[Data for locating words and elements]
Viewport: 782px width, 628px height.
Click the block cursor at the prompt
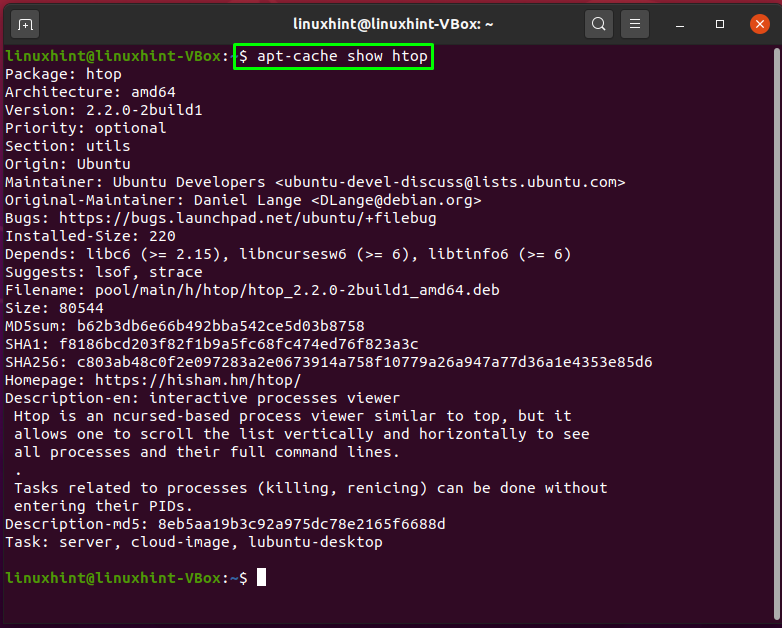coord(261,578)
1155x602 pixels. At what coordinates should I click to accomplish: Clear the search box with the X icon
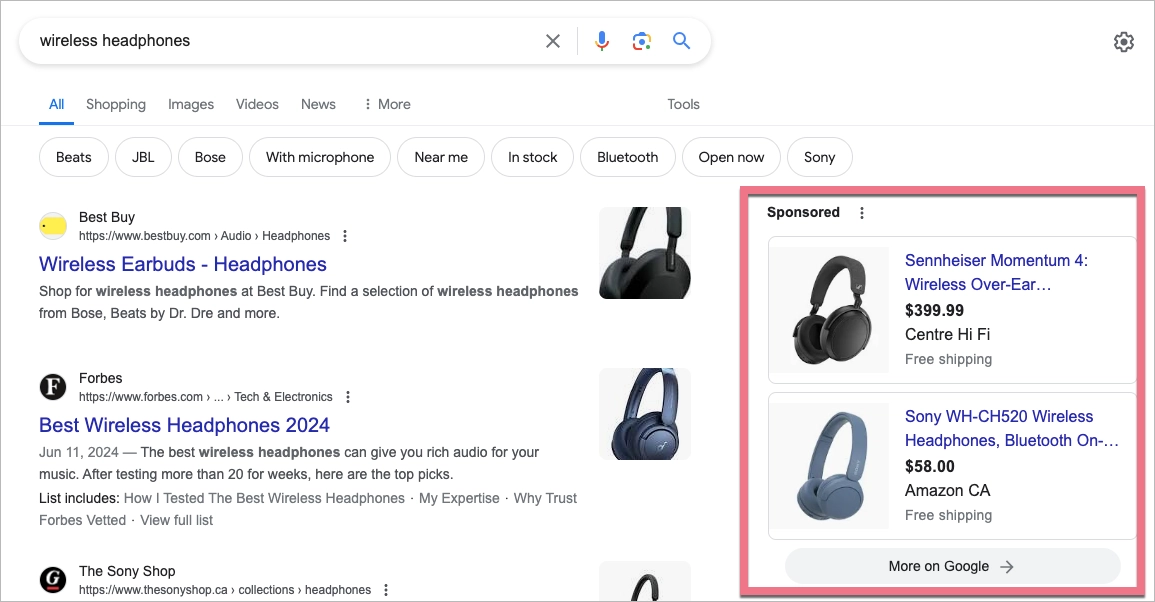pyautogui.click(x=553, y=41)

▶ _YOUR TASK_
Return each of the rows above word for word, omitting the pictures.

▶ _THE REPLY_
Viewport: 782px width, 628px height.
Click the block cursor at the prompt
coord(261,578)
1155x602 pixels. At what coordinates should I click to accomplish: Clear the search box with the X icon
pyautogui.click(x=553, y=41)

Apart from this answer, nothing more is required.